I needed some rest and relaxation, so when the opportunity presented itself for a sunny weekend in the outer banks, i was on it like kobe. I spent the weekend sunning myself on the breezy shores of Corolla watching golfers play the 13th green as if they were the masters themselves. I passed the days reading the new book whilest doging a hailstorm of poor golfing. I now have "titelist" permanently imprinted on a goosegg on my head. Actually it reads "tsiletit," but i've been telling people i got into a fight with russian over who really launched sputnik.
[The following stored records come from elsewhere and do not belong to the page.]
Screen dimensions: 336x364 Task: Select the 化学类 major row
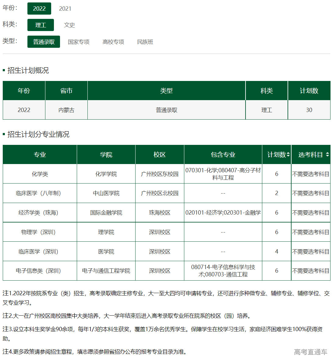[x=40, y=174]
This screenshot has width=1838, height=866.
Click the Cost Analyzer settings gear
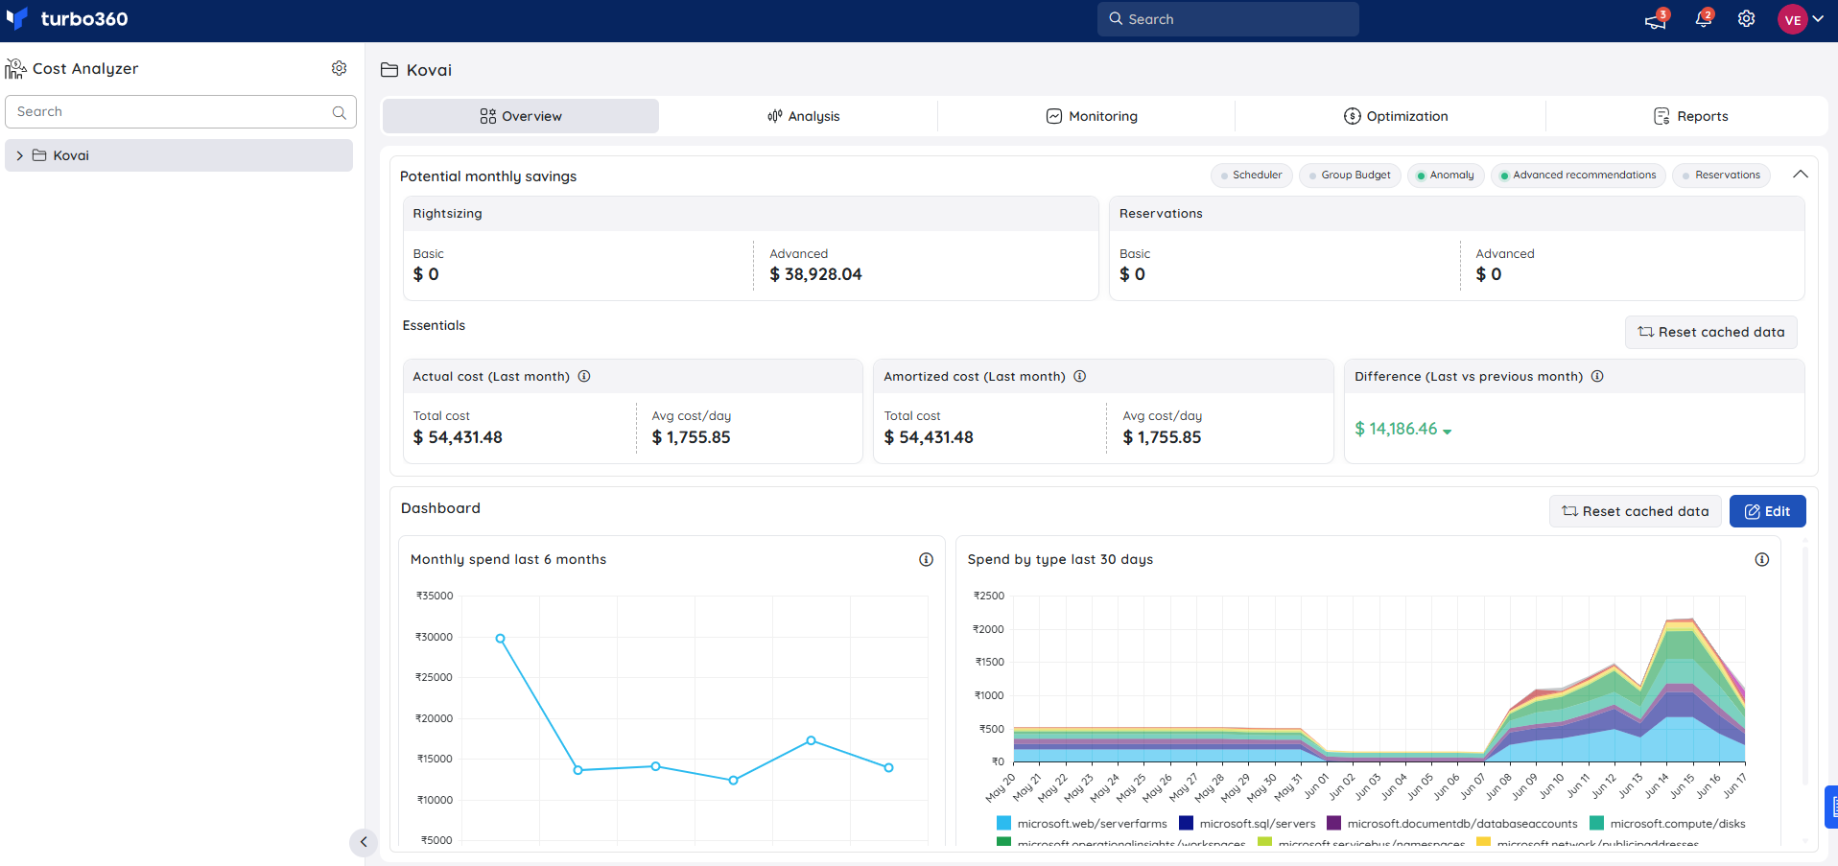339,68
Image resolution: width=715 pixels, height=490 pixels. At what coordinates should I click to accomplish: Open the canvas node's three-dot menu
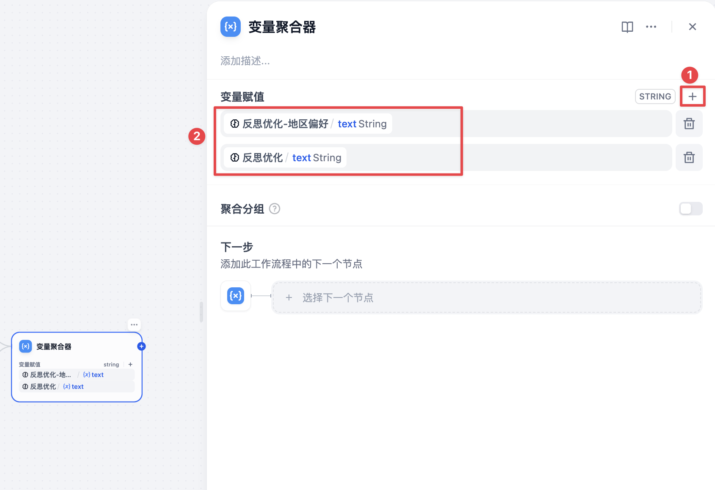coord(134,325)
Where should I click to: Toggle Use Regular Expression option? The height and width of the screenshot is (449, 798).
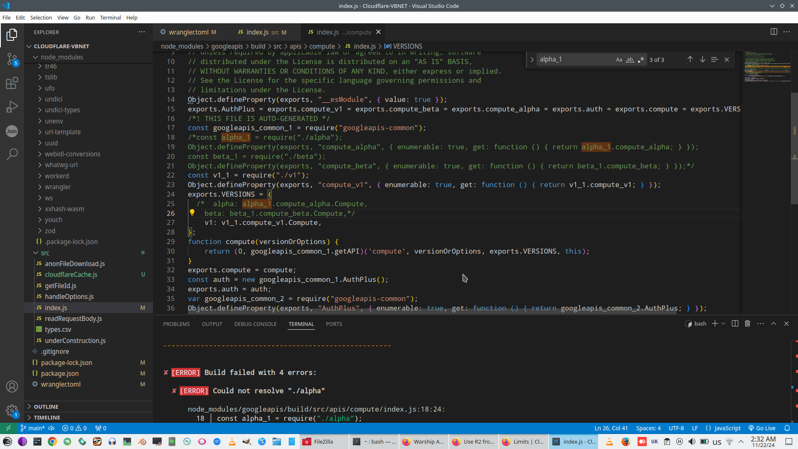tap(641, 59)
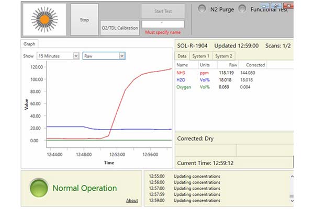Screen dimensions: 314x209
Task: Open O2/TDL Calibration
Action: (x=120, y=28)
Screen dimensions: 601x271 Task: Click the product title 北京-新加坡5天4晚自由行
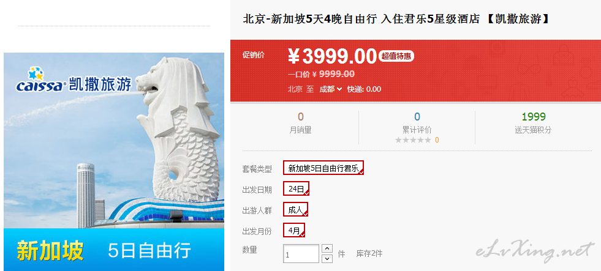tap(310, 19)
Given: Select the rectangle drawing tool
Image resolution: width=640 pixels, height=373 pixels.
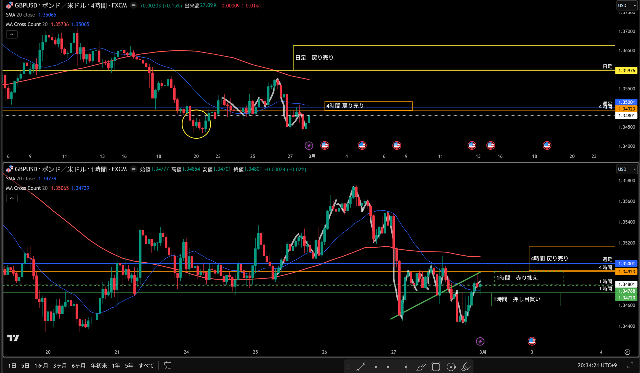Looking at the screenshot, I should click(x=436, y=367).
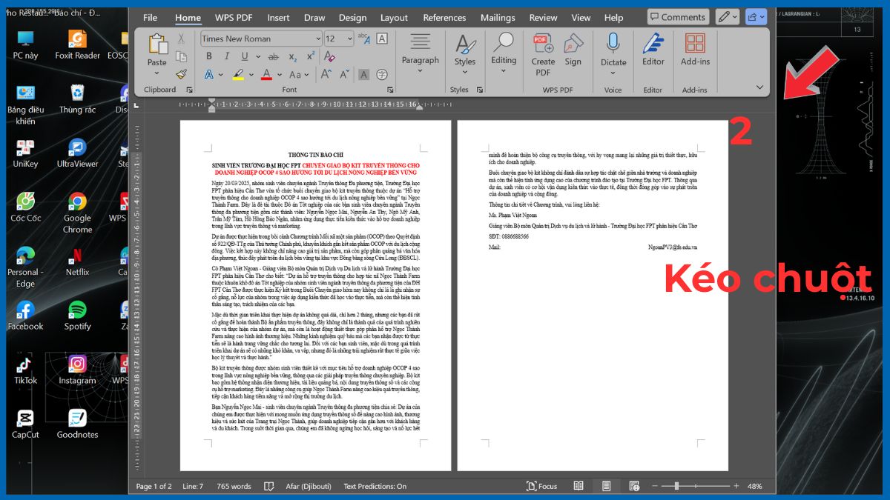890x500 pixels.
Task: Open the References tab
Action: tap(444, 18)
I had the foresight to apply a thick layer of sunscreen to the top of my body. Torso up is a nice even pink, like salmon. My legs i ignored, who really puts sunscreen on thier legs anyway? Well a few hours of sitting in a chair reading and a brief nap have taught me a thing or two about the importance of proper epidermal protection. It wasn't too bad at first. i went inside and noted the strinking similarities between by two legs and the vine ripened tomato. I shrugged and continued reading. That night however i got this spectacular stinging sensation below my waist. I thought perhaps a jellyfish had gotten in the shower and was attmepting to eat me. wrong. My legs continued this splended feeling of electrocution for 3 days. Until it stopped and my calves turned purple. I think that happens when skin tissue dies. Today was the first day back to work. I'd slept in a position, without sheets, similar to a person making a snow angel. I awoke goggy with an inexplicable need for hot cocoa. Shower and time to dress.
I donned a pair of shorts and my tie, shirt and suit jacket. It didn't look too good as an ensemble but who would know? All i had to do was sit at my desk for the day. I'd look like i was professional from the waste up and from the waste down it was all party.